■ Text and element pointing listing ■
_ _ _ _ _ _ _

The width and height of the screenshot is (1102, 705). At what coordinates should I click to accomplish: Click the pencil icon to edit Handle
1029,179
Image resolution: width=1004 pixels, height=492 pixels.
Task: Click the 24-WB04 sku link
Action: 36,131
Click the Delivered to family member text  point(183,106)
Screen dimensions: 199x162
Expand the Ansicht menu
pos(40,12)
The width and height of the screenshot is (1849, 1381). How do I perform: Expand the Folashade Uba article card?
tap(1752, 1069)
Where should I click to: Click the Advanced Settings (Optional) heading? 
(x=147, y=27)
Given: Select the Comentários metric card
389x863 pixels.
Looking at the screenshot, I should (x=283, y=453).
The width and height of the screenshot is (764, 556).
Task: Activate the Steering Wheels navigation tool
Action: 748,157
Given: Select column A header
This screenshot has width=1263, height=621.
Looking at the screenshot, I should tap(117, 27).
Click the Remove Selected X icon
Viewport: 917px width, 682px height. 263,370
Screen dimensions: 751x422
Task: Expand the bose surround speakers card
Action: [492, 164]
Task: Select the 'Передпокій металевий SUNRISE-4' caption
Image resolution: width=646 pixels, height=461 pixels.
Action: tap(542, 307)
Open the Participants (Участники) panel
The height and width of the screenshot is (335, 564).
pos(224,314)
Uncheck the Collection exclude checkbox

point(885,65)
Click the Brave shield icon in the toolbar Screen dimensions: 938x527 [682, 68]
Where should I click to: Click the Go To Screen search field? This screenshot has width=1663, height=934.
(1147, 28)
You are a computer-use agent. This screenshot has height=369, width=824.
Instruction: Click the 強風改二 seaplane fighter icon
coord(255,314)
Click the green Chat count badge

_ _ _ _ _ _ _

■ WHAT IS EXPECTED ■
Could you repeat the listing word for word, from its first line up to and including the line containing "(x=147, y=27)"?

■ WORKED ANSWER ■
The width and height of the screenshot is (1102, 705). At what coordinates should I click to accomplish: Click the pencil icon to edit Handle
1029,179
Image resolution: width=1004 pixels, height=492 pixels.
Task: Click the 24-WB04 sku link
Action: 36,131
Click the Delivered to family member text  point(183,106)
Screen dimensions: 199x162
Expand the Ansicht menu
pos(40,12)
The width and height of the screenshot is (1849, 1381). How do I perform: Expand the Folashade Uba article card?
tap(1752, 1069)
Where should I click to: Click the Advanced Settings (Optional) heading? 
(x=147, y=27)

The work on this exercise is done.